With economic development and sustainability as the goal, members of the Shinnecock Indian Nation have voted in support of two major projects: a resort and hotel slated for the nation's Westwoods property south of the highway in Hampton Bays, and a travel plaza and gas station on land it owns nearby on the westbound side of Sunrise Highway.
The resort and hotel, with space for events and amenities such as restaurants, retail, and a spa, is still in conceptual stages, but the travel plaza and gas station is much further along in the process.
Bryan Polite, the Shinnecock Nation's chairman and a managing director of the latter project, said the tribe is "full-steam ahead" on it. It is proposed at 15,000 square feet with a covered fueling area, restrooms, food vendors, a retail shop, and information kiosk. He likened the project to a New York State Thruway-style rest stop.
"We've been working really hard to bring this to fruition, and this vote was the last vote that we needed. . . . We have spoken with and gotten support from local government officials," Mr. Polite said in an interview last week.
Native American tribes with federal recognition — such as the Shinnecock — can sell gasoline without charging taxes, which means locals and visitors alike will have access to cheaper fuel. Mr. Polite expects it to be "a big draw," and State Assemblyman Fred. W. Thiele Jr. said he supports the project and will work with the tribe and New York State Department of Transportation on the idea of an access road to the travel plaza from Sunrise Highway.
"I've complained about East End gas prices, and have sponsored legislation on that, for a long time," Mr. Thiele said. "I'm generally and conceptually supportive, but there are a lot of details and specifics that need to be worked out, and I look forward to engaging in dialogue on this."
Southampton Town Supervisor Jay Schneiderman also said he is generally supportive of the project, but wants to see more details. Originally there was an overnight rest area for truckers, but after the town objected, that part of the plan was abandoned.

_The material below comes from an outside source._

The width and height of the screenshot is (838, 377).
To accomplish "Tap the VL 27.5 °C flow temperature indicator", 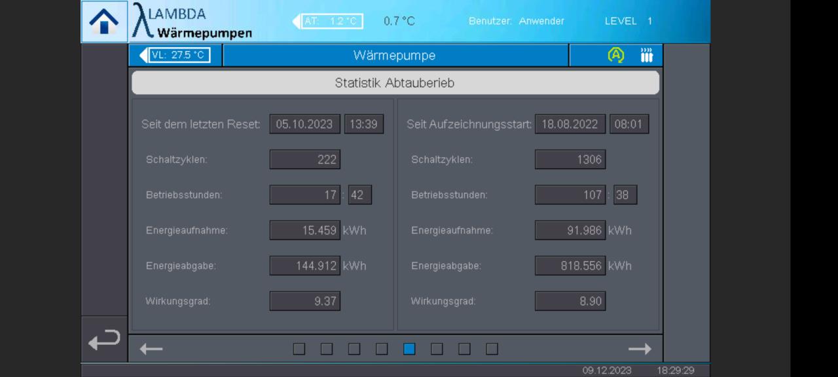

"I think they recognize the path forward should not be an adversarial one -- it should be a cooperative one," he said.
On the hotel and resort, Taobi Silva, a tribal member who is a small-business owner and president of Shinnecock Sovereign Holdings, a federally-chartered corporation that was formed to oversee certain developments, said it is proposed at approximately 200 rooms on 20 waterfront acres. It could cost as much as $250 million, he said.
It is still in the conceptual phase because "we still have to do the due diligence to make sure the area can support it," Mr. Silva said. "We're trying to be considerate to our neighbors, and let's say if the cost to run it outweighs the benefit, we're not going to do it."
"There are a number of different goals here," he said, "but one of the primary ones is economic self-sufficiency. We sort of harp on that one. Shinnecock has been self-sufficient for 400 years, but this is the evolution of that — what does it look like in 2021? That's going to be the healthiest vision for us — not being dependent on subsidies for health, welfare, and education."
The tribe had also proposed a casino on its reservation, which Mr. Schneiderman and Mr. Thiele both said they do not support. Two electronic billboards, each some 60 feet tall on Sunrise Highway, have begun generating advertising revenue for the Shinnecocks after they prevailed in litigation that was brought by the town and the state in an attempt to halt the billboards' construction. The town and the Peconic Land Trust recently spent $5.6 million to buy Sugar Loaf Hill, a sacred burial ground that had been developed into a residential property, and return it to the tribe.
Mr. Schneiderman and Mr. Thiele both said the hotel and resort have the potential to positively impact the community, but that they are eager to see the details. "Unlike casino gaming, I think this is more appropriate and is something that could fill a need on the East End," Mr. Thiele said, "but the specifics are really important to ensure that it is consistent with the character of the East End and addresses environmental issues. Before I can fully endorse it, I would have to see the specifics, and for a project of this size, an environmental impact statement is necessary."
Mr. Polite said the two new projects are ambitious but hold great potential.
"It's always a great time to be a Shinnecock, but it's an exciting time to be a Shinnecock," he said. "We're living in a time when we're getting some of our ancestral lands back and taking a hold of our economic future. It's challenging, but that's the story of Shinnecock — challenges, but perseverance."